Kesalahan Orangtua pada Anak Tanpa Disadari
Monday, 09 November 2015
Kesalahan Orangtua pada Anak Tanpa Disadari

TUJUAN kritik adalah membangun agar semua berjalan lebih baik. Namun, bila kritik dilayangkan kepada anak, maka bukan sembarang kritik yang dilontarkan.

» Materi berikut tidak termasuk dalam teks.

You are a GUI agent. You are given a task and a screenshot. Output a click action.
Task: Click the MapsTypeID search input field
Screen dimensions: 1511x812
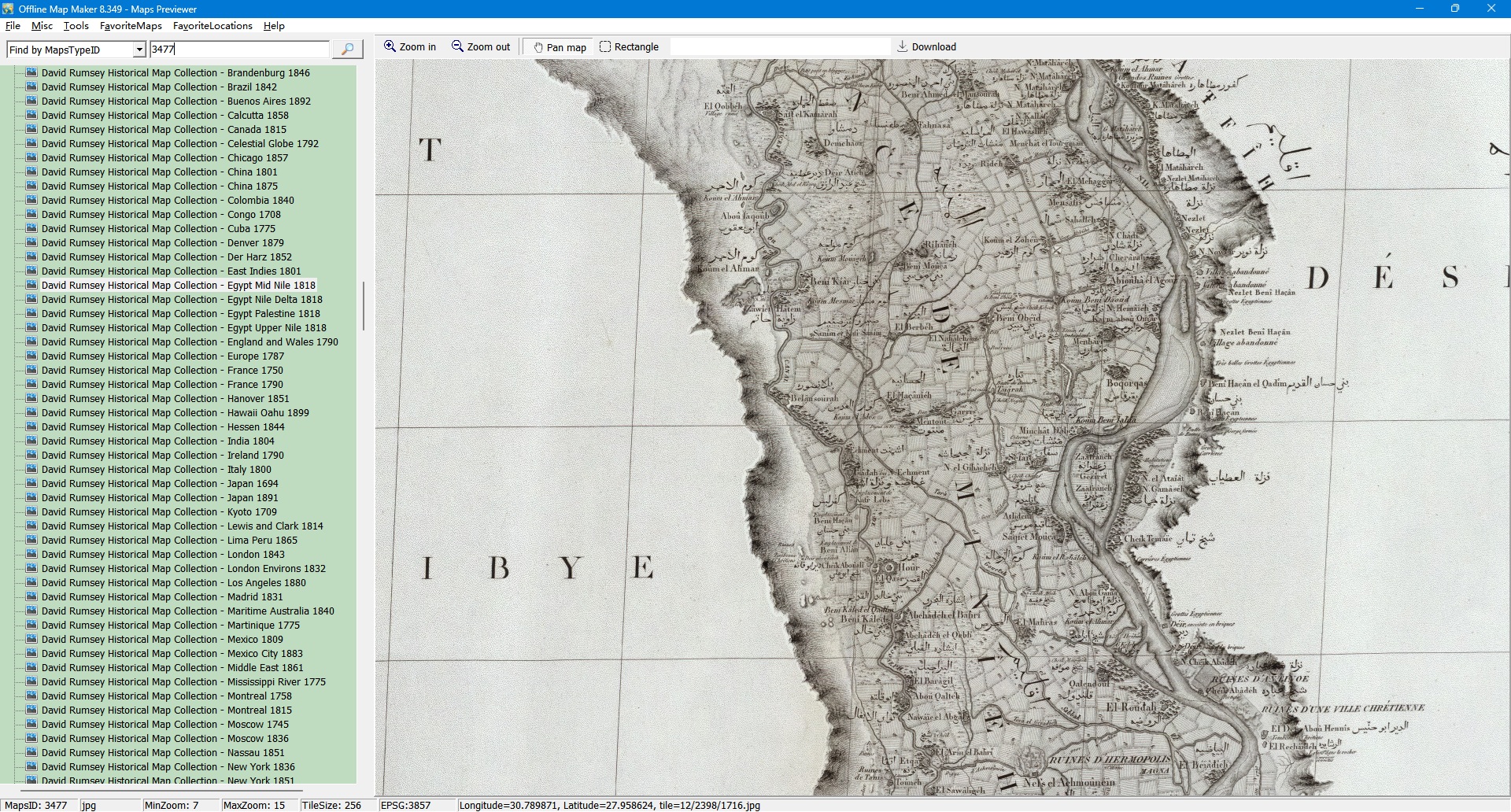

Kadang, orangtua merasa terlalu berhak mengatur anak dengan cara apa saja. Tapi, sepertinya jika orangtua membentak anak di hadapan banyak orang hanya untuk meminta memasang kaus kaki yang benar, maka yang akan timbul adalah merasa malu, Ini sangat negatif bagi anak. Berikut ini adalah beberapa perlakuan orangtua yang tanpa sadar telah mempermalukan anak. 

Komentar kritis

Ketika orangtua mengkritik anak dan meremehkan pilihan pribadinya, maka itu telah mempermalukan anak. Misalnya, “Kamu tidak mampu” atau “bodoh”. Cara yang lebih baik adalah seperti, “ Apa yang salah denganmu? Ayah tak percaya kamu melakukan ini, atau Apa yang ada dipikiranmu?” Orangtua harus lebih mengevaluasi kesalahan anak, menampung keputusan, bukan tanpa rasa segan mengecilkan anak.

Intonasi keras

Anak-anak belum mampu mem-filter perasaan. Ketika Anda berbicara dengan suara keras dan ekspresi wajah marah maka mental mereka jatuh. Anak akan merasa orangtua mereka membencinya. Bicara keras pada anak terlebih di hadapan banyak orang bisa menimbulkan rasa malu.

Menertawakan

Anak-anak suka humor dan bercanda di segala situasi. Tapi, ketika yang menjadi bahan tertawaan adalah diri mereka, anak merasa dirinya tidak dihargai. Misalnya, orangtua menertawakan anak ketika dia menggunakan kaus kaki terbalik. Saran terbaik adalah orangtua bicara pada anak tentang keteledoran anak, bukan mempermalukan. Demikian dilansir Allwomenstalk, Minggu (8/11/2015).